Les 720 eurodéputés élus en juin siégeront au Parlement européen, situé à Strasbourg, durant cinq ans. La répartition des sièges dépend de la population de chaque pays. L’Allemagne, pays le plus peuplé, dispose ainsi de quatre-vingt-seize eurodéputés quand Malte, Chypre et le Luxembourg en comptent seulement six. En France, ce nombre va s’élever à quatre-vingt-un et l’élection se fera au suffrage universel à un tour, le dimanche 9 juin. Le citoyen est appelé à voter pour une liste de candidats, généralement constituée par un ou plusieurs partis politiques nationaux. Si une liste recueille moins de 5 %, elle n’obtient aucun siège au Parlement européen. Au-dessus des 5 %, les listes bénéficient d’un nombre de sièges proportionnel à leur nombre de voix. Afin de comprendre le rôle du Parlement européen, il est essentiel de revenir sur le triptyque que forment les instances européennes.

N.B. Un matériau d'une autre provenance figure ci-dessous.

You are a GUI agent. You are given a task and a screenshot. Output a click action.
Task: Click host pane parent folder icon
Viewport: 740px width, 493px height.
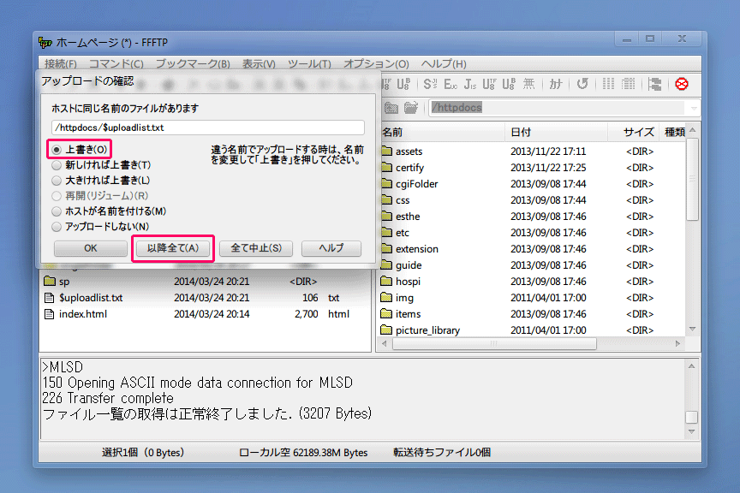(391, 108)
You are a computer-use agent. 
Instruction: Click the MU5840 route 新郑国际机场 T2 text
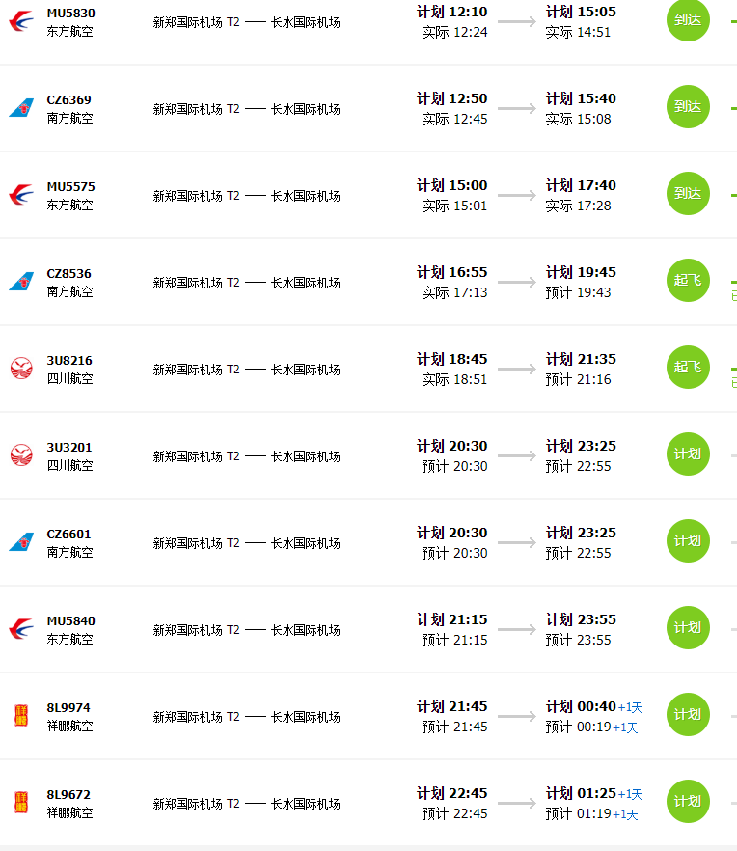pos(196,630)
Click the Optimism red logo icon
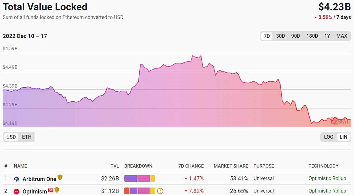This screenshot has height=195, width=354. 17,191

L’Europe au quotidien des citoyens
« La Commission européenne est l’institution technique qui n’est pas censée être politique, mais qui est là pour proposer des lois et s’assurer de leur mise en œuvre. A contrario, le Conseil, composé des représentants des États membres et le Parlement, composé des eurodéputés, décident et votent », explique Faustine Bas-Defossez, du Bureau européen de l’environnement et spécialiste de la Politique agricole commune (Pac). Une fois en poste, les eurodéputés éliront leur président ou présidente à l’occasion d’une première session plénière en juillet. La désignation du président ou de la présidente de la Commission, élu par le Parlement sur proposition du Conseil, interviendra seulement quelques semaines plus tard. Que peuvent réellement changer ces institutions au quotidien des citoyens ? La suppression des frais d’itinérance téléphonique lors de voyages, l’interdiction du plastique à usage unique ou encore l’application du régime général sur la protection des données, plus connue sous le nom de « RGPD », sont autant de décisions issues des instances politiques européennes.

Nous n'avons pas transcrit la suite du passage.